Why does merely calling of an object does something?

Question

i just finished c++ essential training from linkedin learning and now i have simple question. Why does cout makes an output, we are just calling the object, but why does merely calling of an object does something. My guess is that the '<<' overloaded operator is the one that does something, but then here comes the '<< std::endl;' , with endl we are again just calling the object but it creates a new line. Can anyone explain why is it like this?

Answer 1

std::cout is an ostream object that is available through the standard library. When you invoke

std::cout << 42;

It looks for an overload of ostream& operator<<(ostream&, int) or in this case, a member function of the object (ostream& operator<<(int)), and passes cout to this operator (or as this), and the integer. The body of the operator writes the integer value into the stream and returns the stream object, allowing chaining:

std::cout << 42 << std::endl;

is really inserting 42 into the ostream, returning cout, and then "inserting" endl into the stream, which finds another overloaded operator, which writes a newline and then flushes the stream. std::ostream (which std::cout is one of) has a handful of built-in operator<< overloads as members, but for ordinary user-defined types, you usually write non-member operator<< overloads, or member friend overloads.
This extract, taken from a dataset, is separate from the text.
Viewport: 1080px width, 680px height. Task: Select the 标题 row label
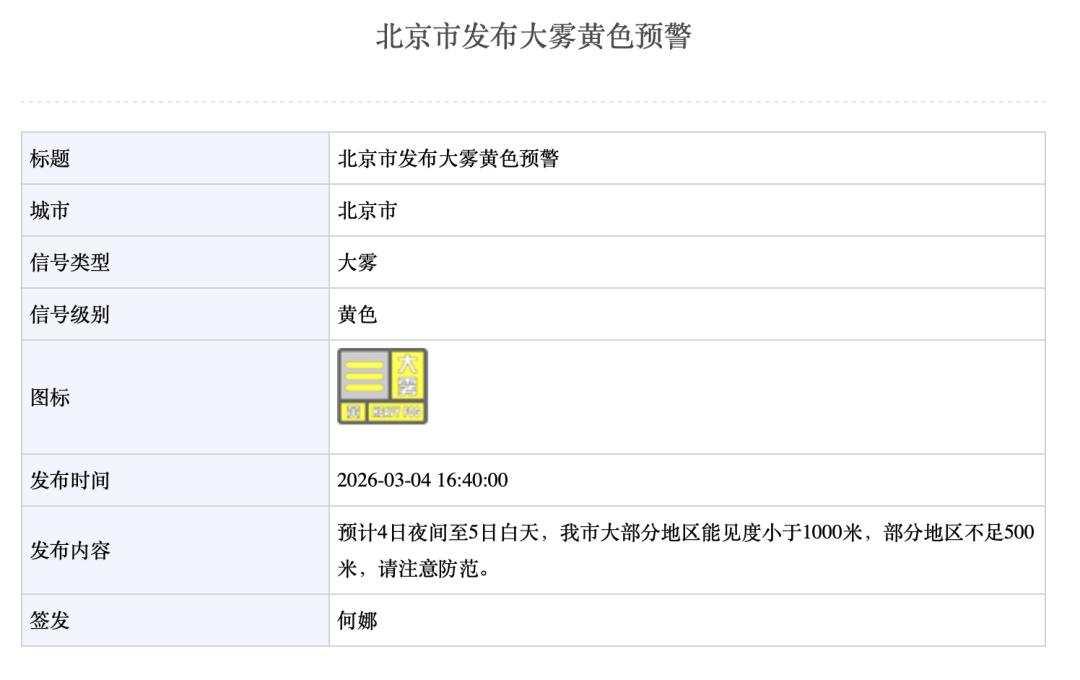pyautogui.click(x=50, y=158)
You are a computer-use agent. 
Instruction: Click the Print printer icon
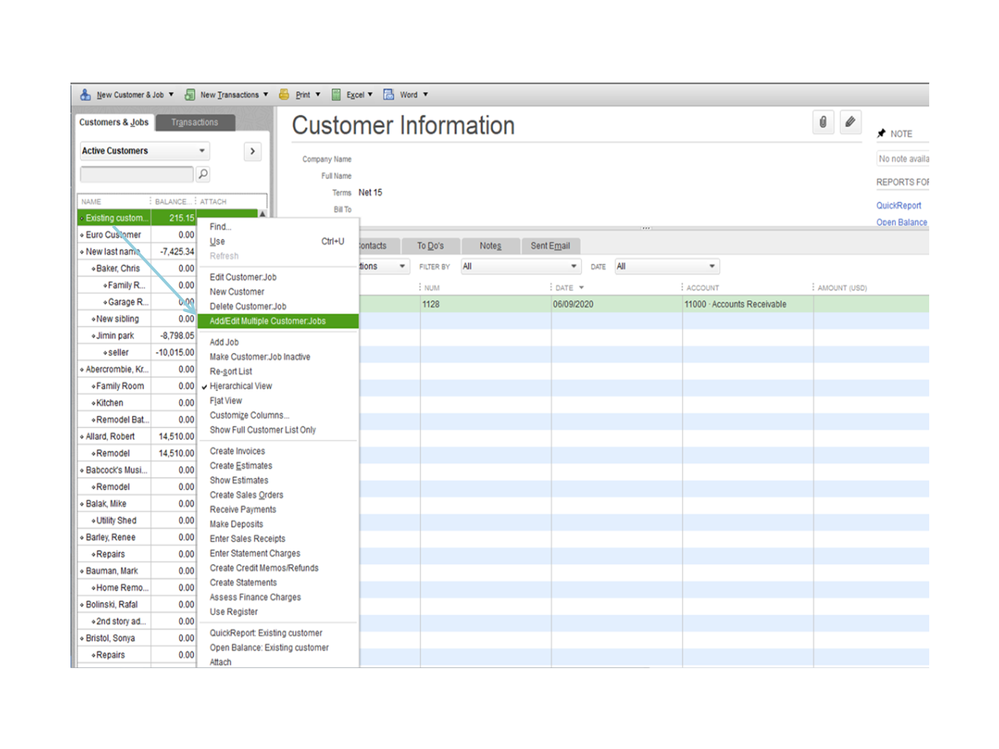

It's not magic, but it is a little subtle because infix operators are, in this case, translated into "normal" function calls. Thus for some object x of type X with an overloaded operator<< for it:

class X { /*impl stuff*/ };
std::ostream& operator<<(std::ostream&, X const&);

then

std::cout << x << std::endl;

can be thought of as a pretty way of doing this:

(std::operator<<(std::cout, x)).operator<<(std::endl);

Where the inner operator<< is called first, overloaded for x, and its return value (which is cout) has its member function operator<< called with std::endl as the argument. For the curious, std::endl is actually a function, we are passing a function pointer to this overload of operator<<, which is a member of std::cout:

// member overload of operator<< which is used with std::endl
basic_ostream& operator<<(
    std::basic_ostream<CharT,Traits>& (*func(
        std::basic_ostream<CharT,Traits>&)
);

This is the normal way that stream manipulators work. It seems a little convoluted, but it allows a nice looking sequence of << tokens without having to write out parenthesis or "dots" in the chain of expressions. It actually will insert a function into the stream, the operator<< receives the function pointer, calls that function passing the stream object to it (that is, invokes std::endl(this)), and then endl runs as a normal function that inserts a newline into the stream and calls flush() on it, and then returns the stream, which can be used by the next chained call to operator<<.) This is a level of detail that few people actually need to know (or care about) unless you're writing manipulators, but it's interesting IMHO.